*** Opening of LISTED ENTRIES ***
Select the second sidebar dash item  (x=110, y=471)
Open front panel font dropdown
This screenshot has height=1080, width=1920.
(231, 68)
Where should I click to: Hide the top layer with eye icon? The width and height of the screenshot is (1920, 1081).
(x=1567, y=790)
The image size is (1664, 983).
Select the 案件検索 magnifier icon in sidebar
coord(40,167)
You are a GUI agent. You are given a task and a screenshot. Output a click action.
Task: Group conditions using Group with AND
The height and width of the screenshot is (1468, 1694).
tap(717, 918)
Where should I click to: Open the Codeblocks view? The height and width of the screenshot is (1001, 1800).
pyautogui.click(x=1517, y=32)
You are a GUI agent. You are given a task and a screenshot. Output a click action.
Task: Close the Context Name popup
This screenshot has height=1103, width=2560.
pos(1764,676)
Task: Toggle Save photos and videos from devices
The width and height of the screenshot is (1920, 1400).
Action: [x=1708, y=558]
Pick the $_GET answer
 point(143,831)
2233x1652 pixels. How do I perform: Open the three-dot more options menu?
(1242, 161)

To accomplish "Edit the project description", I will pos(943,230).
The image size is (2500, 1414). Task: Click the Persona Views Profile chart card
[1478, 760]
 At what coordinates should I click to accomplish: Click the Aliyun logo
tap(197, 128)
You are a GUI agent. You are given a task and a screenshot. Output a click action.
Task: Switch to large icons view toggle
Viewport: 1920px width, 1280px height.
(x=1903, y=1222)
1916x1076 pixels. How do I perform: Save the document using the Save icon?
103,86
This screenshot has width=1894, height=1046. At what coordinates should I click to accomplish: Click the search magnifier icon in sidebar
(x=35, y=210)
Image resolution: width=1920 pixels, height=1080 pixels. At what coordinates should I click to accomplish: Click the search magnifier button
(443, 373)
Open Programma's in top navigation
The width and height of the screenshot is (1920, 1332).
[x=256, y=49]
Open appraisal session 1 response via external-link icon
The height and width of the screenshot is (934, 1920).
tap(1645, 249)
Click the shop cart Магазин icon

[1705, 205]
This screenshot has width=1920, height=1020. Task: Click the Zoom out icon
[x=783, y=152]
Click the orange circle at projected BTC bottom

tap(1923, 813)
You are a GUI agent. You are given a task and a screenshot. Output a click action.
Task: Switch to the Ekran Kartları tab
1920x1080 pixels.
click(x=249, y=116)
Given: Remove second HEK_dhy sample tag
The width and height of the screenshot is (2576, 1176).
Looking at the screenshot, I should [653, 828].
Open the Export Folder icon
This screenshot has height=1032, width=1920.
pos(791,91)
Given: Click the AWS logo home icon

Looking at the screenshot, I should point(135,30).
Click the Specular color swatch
*** Close of LISTED ENTRIES ***
GOAL OF THE EXERCISE
In full and without alteration, retype the entries above.

RESPONSE BOX
Select the second sidebar dash item  (x=110, y=471)
Open front panel font dropdown
This screenshot has height=1080, width=1920.
(231, 68)
Where should I click to: Hide the top layer with eye icon? The width and height of the screenshot is (1920, 1081).
(x=1567, y=790)
The image size is (1664, 983).
Select the 案件検索 magnifier icon in sidebar
coord(40,167)
You are a GUI agent. You are given a task and a screenshot. Output a click action.
Task: Group conditions using Group with AND
The height and width of the screenshot is (1468, 1694).
tap(717, 918)
Where should I click to: Open the Codeblocks view? The height and width of the screenshot is (1001, 1800).
pyautogui.click(x=1517, y=32)
You are a GUI agent. You are given a task and a screenshot. Output a click action.
Task: Close the Context Name popup
This screenshot has height=1103, width=2560.
pos(1764,676)
Task: Toggle Save photos and videos from devices
The width and height of the screenshot is (1920, 1400).
Action: [x=1708, y=558]
Pick the $_GET answer
 point(143,831)
2233x1652 pixels. How do I perform: Open the three-dot more options menu?
(1242, 161)

To accomplish "Edit the project description", I will pos(943,230).
The image size is (2500, 1414). Task: Click the Persona Views Profile chart card
[1478, 760]
 At what coordinates should I click to accomplish: Click the Aliyun logo
tap(197, 128)
You are a GUI agent. You are given a task and a screenshot. Output a click action.
Task: Switch to large icons view toggle
Viewport: 1920px width, 1280px height.
(x=1903, y=1222)
1916x1076 pixels. How do I perform: Save the document using the Save icon?
103,86
This screenshot has width=1894, height=1046. At what coordinates should I click to accomplish: Click the search magnifier icon in sidebar
(x=35, y=210)
Image resolution: width=1920 pixels, height=1080 pixels. At what coordinates should I click to accomplish: Click the search magnifier button
(443, 373)
Open Programma's in top navigation
The width and height of the screenshot is (1920, 1332).
[x=256, y=49]
Open appraisal session 1 response via external-link icon
The height and width of the screenshot is (934, 1920).
tap(1645, 249)
Click the shop cart Магазин icon

[1705, 205]
This screenshot has width=1920, height=1020. Task: Click the Zoom out icon
[x=783, y=152]
Click the orange circle at projected BTC bottom

tap(1923, 813)
You are a GUI agent. You are given a task and a screenshot. Output a click action.
Task: Switch to the Ekran Kartları tab
1920x1080 pixels.
click(x=249, y=116)
Given: Remove second HEK_dhy sample tag
The width and height of the screenshot is (2576, 1176).
Looking at the screenshot, I should [653, 828].
Open the Export Folder icon
This screenshot has height=1032, width=1920.
pos(791,91)
Given: Click the AWS logo home icon

Looking at the screenshot, I should point(135,30).
Click the Specular color swatch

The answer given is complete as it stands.